┌─ RECORDED INFORMATION
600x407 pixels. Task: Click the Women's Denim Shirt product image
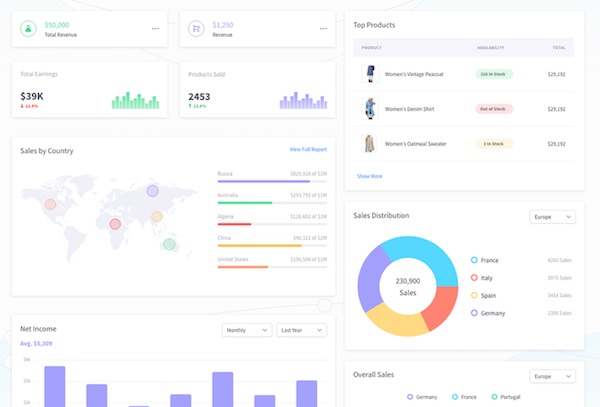coord(371,108)
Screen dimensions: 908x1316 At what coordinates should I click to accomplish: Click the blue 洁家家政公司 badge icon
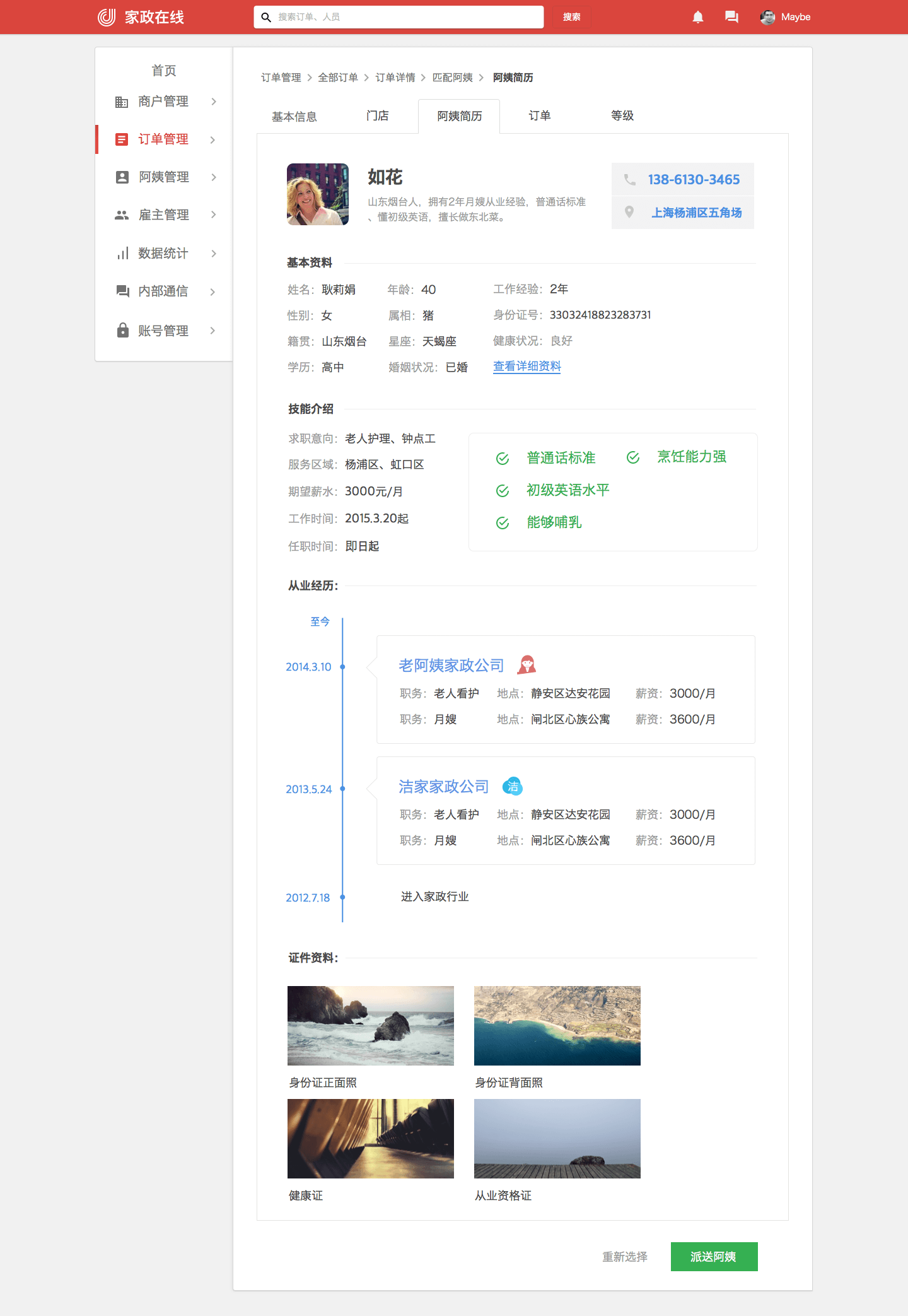click(513, 786)
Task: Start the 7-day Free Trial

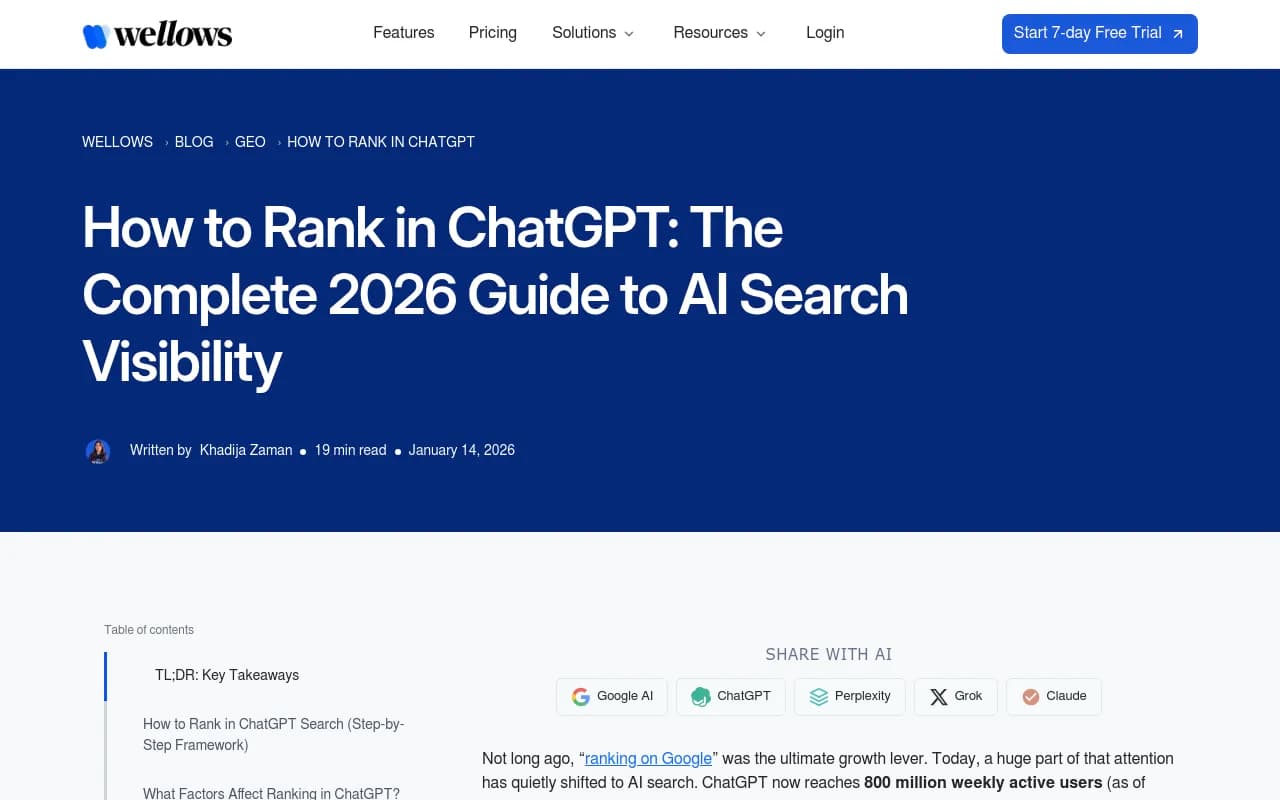Action: click(1087, 33)
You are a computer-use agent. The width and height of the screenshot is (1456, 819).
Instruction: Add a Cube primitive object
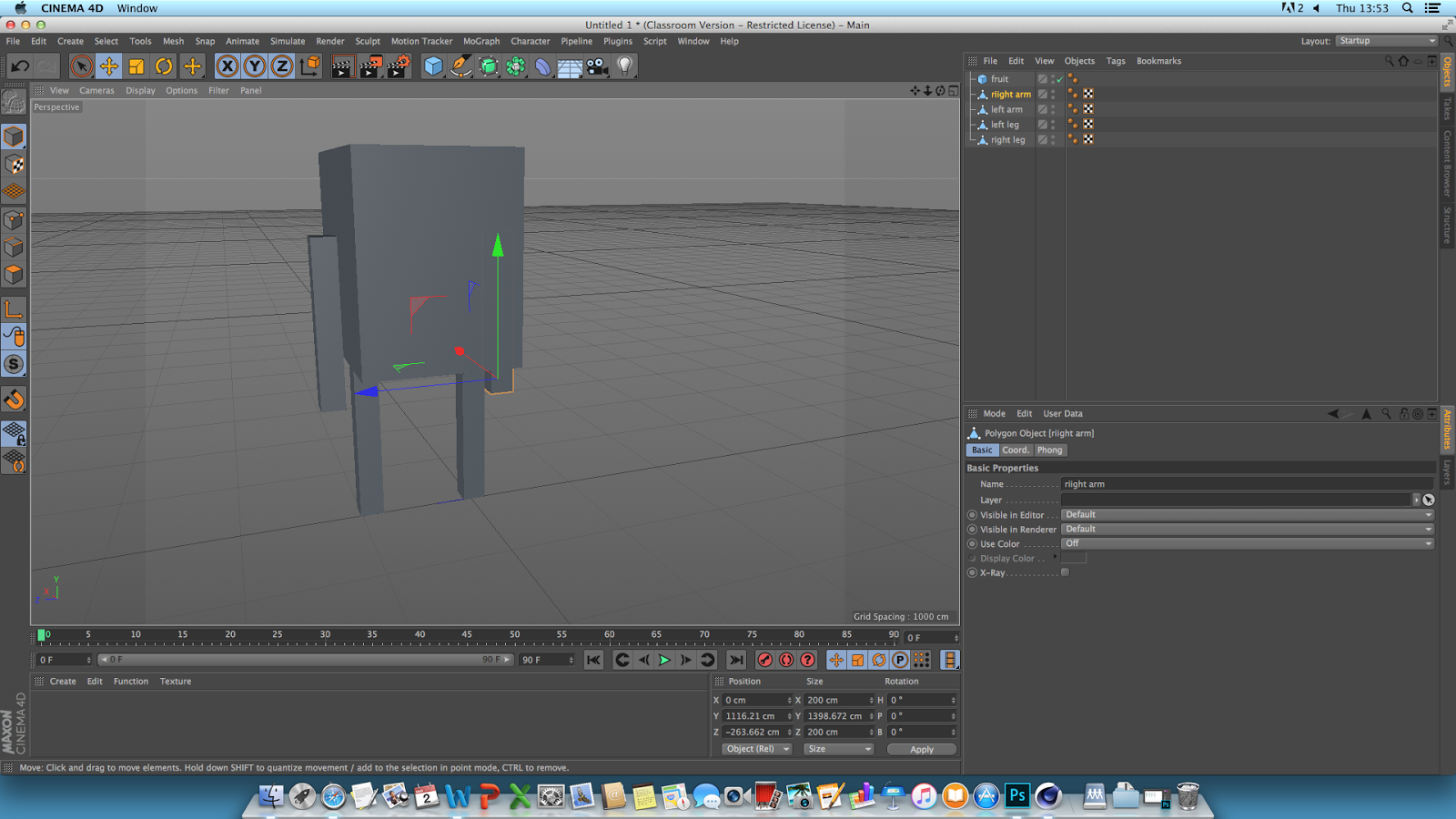pyautogui.click(x=433, y=66)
└─
→ **WHAT IS EXPECTED**
What you should produce is an exact copy of the records, with the pictures left out.

→ **RESPONSE**
600x407 pixels. Task: Click the Women's Denim Shirt product image
coord(371,108)
Screen dimensions: 908x1316 At what coordinates should I click to accomplish: Click the blue 洁家家政公司 badge icon
click(513, 786)
Task: Start the 7-day Free Trial

Action: click(1087, 33)
You are a computer-use agent. The width and height of the screenshot is (1456, 819).
Instruction: Add a Cube primitive object
pyautogui.click(x=433, y=66)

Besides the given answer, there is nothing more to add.